The first patient has been enrolled in a phase 2/3, double-blind, placebo-controlled trial of intranasally administered BHV-3500 (Biohaven Pharmaceutical, New Haven, CT) being studied for acute treatment of migraine.
In this trial, 3 doses of BHV-3500 (5mg, 10mg, and 20mg) will be compared to treatment with placebo for acute relief during migraine attack.
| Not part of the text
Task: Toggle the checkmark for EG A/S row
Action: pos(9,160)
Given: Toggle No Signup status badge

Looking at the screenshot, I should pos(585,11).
With a planned enrollment of 400 randomized subjects per treatment arm, the trial aims to prove efficacy at 2 hours postdose on the endpoints of freedom from pain and the most bothersome migraine-associated symptom.
"This is the first late-stage clinical trial designed to assess the efficacy of an intranasally administered CGRP receptor antagonist in the acute treatment of migraine,” said Vlad Coric, MD, CEO of Biohaven. “The pharmacokinetic profile from our recently completed Phase 1 trial suggests the potential for an ultra-rapid onset of action without the need for an injection. … We believe that intranasal BHV-3500 may provide people with ultra-rapid onset of migraine relief in a form that can easily be self-administered whenever and wherever a migraine strikes."
A novel, structurally distinct, third-generation calcitonin gene-related peptide (CGRP) receptor antagonist, BHV-3500, has favorable potency and low protein binding. Its physicochemical properties make it potentially suitable for multiple routes of delivery, including nasal, inhalation, or oral administration. Initially, it is being developed as an intranasal formulation.